**Requests**
a. In the passage on sharding, why is sharding much more difficult to implement on relational databases? Answer in one to three sentences.
b. Do these statements agree with the passage on sharding? Answer yes or no for each, and quote the deciding words.
(i) Replication improves only read performance.
(ii) Range-based sharding guarantees an even distribution of data.
(iii) Hash-based sharding reduces hotspots.
c. Update the part of the passage on sharding that begins at the words "In traditional database" and stops after "successful modern applications.". Put "high-end hardware" in place of "premium hardware".

**Passage to read**
** Start **

Skip to main content

Sharding

TL;DR - Database sharding can significantly improve both read and write performance under the right circumstances unlike replication which only improve the read performance.

In traditional database systems, Relational Database Management Systems(RDBMS) can hit performance limits due to CPU, memory, or disk bottlenecks, requiring premium hardware for maintaining performance. Yet, even the best hardware may not meet the data demands of successful modern applications.

To manage large data sets, tables can be split into horizontal segments, known as shards, and distributed across different database servers. Each server is only responsible for a subset of the data (data shard) it stores. Any data request will first need to go through a hashing process, so that it can be redirected to the server which contains the corresponding data shard. This technique, termed database sharding, strategically partitions tables.

Sharding is best suited to NoSQL databases. Whilst it can be applied to relational databases, it is much more difficult to implement as they need to adhere to strict Consistency and Atomicity rules. As it is harder to perform cross-shard queries and joins, sharding might limit the types of queries that can be performed.

Sharding Strategies

Selecting the right sharding strategy depends on data structure. The most common methods include:

Geo-Based Sharding

Data is allocated based on geographical location, e.g., the continent or region like "East US". Nodes closest to the user reduce latency, but the geographic distribution of users might be uneven.

Range-Based Sharding

Data is divided according to key value ranges, such as the first letter of a name, which results in simple partition calculations but potentially uneven data distribution.

Hash-Based Sharding

A hashing function distributes data evenly across partitions, reducing hotspots, yet related rows might be split, preventing performance optimization.

** End **

**Items**

** Start **

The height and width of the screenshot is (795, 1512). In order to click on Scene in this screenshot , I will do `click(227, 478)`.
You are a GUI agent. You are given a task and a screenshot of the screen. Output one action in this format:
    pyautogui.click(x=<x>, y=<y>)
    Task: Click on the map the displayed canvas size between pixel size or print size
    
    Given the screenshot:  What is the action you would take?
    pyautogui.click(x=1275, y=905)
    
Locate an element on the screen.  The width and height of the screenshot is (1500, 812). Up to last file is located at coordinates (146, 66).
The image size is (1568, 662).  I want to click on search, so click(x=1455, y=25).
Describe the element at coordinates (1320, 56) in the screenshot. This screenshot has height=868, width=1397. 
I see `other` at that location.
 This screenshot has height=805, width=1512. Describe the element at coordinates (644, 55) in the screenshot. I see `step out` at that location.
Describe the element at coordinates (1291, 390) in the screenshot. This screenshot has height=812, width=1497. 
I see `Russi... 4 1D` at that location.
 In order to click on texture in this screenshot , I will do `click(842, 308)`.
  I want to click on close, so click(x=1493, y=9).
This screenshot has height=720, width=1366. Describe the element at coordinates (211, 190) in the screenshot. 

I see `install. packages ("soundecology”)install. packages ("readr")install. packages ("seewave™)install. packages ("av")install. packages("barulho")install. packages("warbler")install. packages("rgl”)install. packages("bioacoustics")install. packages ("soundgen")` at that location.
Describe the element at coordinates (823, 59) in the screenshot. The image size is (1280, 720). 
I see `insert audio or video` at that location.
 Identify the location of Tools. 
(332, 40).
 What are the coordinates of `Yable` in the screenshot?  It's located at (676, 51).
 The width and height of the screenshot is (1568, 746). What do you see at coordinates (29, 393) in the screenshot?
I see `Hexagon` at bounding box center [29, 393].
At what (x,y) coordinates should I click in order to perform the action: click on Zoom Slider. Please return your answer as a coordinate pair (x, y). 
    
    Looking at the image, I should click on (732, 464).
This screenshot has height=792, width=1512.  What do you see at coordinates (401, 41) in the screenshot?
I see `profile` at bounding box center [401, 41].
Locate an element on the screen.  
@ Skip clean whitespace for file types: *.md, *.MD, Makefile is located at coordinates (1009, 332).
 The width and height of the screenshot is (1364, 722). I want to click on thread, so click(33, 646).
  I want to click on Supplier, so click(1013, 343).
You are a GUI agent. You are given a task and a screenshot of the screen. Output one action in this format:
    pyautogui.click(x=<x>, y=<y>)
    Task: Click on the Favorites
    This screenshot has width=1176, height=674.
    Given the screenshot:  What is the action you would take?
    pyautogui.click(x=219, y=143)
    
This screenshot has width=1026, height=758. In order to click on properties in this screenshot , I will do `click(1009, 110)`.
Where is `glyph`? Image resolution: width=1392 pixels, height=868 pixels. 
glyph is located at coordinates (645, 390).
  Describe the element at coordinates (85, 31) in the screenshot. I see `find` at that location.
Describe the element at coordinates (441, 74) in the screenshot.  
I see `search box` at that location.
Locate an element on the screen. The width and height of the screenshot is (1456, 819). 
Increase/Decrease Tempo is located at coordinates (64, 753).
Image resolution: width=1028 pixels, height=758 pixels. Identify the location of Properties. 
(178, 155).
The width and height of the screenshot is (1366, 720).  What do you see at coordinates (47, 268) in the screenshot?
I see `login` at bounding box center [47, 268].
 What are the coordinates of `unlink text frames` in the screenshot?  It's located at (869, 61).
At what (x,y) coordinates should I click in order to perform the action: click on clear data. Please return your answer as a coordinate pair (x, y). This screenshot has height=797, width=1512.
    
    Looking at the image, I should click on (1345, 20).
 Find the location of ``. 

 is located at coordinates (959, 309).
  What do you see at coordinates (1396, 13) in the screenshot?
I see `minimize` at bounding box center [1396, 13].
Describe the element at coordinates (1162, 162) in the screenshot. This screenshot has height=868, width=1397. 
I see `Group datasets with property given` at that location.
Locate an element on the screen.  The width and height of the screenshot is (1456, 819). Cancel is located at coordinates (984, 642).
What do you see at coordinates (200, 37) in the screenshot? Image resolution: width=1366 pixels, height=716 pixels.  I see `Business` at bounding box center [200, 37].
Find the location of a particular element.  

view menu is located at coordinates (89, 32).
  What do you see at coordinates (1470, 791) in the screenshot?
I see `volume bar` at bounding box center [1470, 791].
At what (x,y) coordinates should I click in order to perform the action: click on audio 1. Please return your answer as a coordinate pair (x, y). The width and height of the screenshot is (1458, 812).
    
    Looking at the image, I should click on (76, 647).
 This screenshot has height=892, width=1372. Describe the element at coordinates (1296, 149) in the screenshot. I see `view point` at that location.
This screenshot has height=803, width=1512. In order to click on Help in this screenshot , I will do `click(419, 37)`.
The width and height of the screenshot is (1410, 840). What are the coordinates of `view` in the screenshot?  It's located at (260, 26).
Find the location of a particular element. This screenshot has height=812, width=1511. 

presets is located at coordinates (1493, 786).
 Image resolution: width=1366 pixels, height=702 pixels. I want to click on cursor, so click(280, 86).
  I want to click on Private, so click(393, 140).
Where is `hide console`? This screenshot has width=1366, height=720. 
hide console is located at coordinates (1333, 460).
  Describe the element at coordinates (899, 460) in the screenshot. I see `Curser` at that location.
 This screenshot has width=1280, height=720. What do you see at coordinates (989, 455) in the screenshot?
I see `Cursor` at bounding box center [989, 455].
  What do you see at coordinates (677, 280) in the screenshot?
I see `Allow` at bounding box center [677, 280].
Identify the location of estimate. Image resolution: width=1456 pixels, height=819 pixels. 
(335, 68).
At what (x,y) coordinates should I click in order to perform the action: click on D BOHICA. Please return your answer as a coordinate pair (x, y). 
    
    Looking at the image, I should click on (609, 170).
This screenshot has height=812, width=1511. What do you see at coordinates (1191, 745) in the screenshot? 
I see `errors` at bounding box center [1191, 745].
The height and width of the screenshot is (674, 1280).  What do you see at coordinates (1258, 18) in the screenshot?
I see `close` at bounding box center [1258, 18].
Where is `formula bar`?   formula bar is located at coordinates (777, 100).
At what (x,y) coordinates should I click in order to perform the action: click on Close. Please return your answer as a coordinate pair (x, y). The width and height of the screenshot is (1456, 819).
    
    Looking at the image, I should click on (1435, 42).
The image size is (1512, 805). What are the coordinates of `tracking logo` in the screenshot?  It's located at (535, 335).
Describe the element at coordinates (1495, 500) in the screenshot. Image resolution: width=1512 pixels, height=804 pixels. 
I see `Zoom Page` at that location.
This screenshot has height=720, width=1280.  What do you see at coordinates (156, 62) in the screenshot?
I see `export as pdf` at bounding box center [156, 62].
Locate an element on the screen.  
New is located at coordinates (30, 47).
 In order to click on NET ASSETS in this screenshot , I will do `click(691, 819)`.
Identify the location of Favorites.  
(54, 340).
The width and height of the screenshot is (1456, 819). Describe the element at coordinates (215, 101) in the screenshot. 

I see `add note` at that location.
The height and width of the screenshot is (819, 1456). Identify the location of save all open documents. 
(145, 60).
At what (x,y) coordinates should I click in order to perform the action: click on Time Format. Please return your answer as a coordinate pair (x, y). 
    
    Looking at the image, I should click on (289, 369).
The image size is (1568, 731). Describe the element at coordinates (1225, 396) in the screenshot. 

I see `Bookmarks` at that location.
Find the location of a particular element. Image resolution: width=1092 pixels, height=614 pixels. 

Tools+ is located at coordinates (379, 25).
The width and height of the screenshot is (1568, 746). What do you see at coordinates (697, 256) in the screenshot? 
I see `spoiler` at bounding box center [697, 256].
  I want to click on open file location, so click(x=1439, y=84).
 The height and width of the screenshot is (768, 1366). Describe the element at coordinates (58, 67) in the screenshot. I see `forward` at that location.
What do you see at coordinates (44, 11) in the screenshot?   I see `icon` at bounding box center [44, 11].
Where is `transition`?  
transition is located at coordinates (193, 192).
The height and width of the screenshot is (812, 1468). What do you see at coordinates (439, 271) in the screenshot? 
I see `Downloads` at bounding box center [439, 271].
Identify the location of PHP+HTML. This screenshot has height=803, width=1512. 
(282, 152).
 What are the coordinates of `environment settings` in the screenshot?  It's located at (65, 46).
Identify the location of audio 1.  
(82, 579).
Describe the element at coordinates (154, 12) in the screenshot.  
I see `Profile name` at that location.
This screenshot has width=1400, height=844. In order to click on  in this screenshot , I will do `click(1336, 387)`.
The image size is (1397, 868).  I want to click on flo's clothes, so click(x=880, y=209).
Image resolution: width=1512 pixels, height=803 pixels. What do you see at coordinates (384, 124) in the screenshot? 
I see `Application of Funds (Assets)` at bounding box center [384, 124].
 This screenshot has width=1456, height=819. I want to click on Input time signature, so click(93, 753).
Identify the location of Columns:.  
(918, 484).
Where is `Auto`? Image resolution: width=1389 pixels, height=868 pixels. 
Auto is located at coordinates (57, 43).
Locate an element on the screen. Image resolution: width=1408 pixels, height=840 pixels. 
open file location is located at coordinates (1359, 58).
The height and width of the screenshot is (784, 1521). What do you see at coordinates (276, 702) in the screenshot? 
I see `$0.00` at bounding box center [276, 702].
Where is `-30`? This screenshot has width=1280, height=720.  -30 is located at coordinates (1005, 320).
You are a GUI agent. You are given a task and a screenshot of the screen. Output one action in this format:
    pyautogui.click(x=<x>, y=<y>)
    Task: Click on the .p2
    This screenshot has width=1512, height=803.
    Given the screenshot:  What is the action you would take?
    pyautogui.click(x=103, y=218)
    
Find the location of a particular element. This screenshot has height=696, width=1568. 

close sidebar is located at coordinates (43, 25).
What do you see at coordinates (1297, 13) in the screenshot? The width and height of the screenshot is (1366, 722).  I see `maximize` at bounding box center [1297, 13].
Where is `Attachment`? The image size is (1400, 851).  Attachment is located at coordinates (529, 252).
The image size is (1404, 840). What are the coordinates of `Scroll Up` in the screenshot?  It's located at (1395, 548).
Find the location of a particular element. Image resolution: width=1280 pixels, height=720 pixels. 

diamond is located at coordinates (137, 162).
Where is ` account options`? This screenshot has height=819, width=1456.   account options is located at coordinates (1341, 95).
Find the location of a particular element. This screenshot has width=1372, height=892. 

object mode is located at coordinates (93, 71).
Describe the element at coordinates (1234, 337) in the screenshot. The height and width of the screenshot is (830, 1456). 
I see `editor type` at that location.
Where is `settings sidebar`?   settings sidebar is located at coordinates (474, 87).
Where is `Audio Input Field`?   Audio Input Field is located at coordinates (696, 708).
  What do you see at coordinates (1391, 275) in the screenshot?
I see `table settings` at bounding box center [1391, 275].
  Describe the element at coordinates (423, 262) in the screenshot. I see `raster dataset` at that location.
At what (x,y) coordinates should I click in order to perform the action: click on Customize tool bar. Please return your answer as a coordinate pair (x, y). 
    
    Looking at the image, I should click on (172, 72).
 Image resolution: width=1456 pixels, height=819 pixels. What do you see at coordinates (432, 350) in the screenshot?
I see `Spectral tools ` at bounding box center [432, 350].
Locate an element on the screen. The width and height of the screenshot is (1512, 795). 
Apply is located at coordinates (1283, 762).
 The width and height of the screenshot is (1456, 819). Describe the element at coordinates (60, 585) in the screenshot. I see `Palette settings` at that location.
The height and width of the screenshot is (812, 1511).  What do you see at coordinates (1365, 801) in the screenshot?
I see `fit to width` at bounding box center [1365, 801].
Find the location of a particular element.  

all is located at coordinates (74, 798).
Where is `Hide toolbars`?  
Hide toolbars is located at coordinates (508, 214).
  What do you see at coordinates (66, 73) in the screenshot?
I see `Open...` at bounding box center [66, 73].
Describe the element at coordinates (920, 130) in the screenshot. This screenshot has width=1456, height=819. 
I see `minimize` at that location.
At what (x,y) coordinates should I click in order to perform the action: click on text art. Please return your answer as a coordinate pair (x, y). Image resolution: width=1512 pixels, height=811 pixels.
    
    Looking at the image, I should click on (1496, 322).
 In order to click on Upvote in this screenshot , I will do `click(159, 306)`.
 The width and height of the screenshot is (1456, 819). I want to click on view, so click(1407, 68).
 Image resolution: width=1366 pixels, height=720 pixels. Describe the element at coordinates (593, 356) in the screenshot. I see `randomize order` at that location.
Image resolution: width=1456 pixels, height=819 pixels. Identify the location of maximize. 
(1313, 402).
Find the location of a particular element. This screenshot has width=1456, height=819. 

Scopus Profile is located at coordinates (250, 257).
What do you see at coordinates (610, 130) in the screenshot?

** End **

**Solutions to the tasks**
a. Sharding is much more difficult to implement on relational databases because they need to adhere to strict Consistency and Atomicity rules.

b.
(i) Yes: "unlike replication which only improve the read performance."
(ii) No: "potentially uneven data distribution."
(iii) Yes: "A hashing function distributes data evenly across partitions, reducing hotspots."

c.
In traditional database systems, Relational Database Management Systems(RDBMS) can hit performance limits due to CPU, memory, or disk bottlenecks, requiring high-end hardware for maintaining performance. Yet, even the best hardware may not meet the data demands of successful modern applications.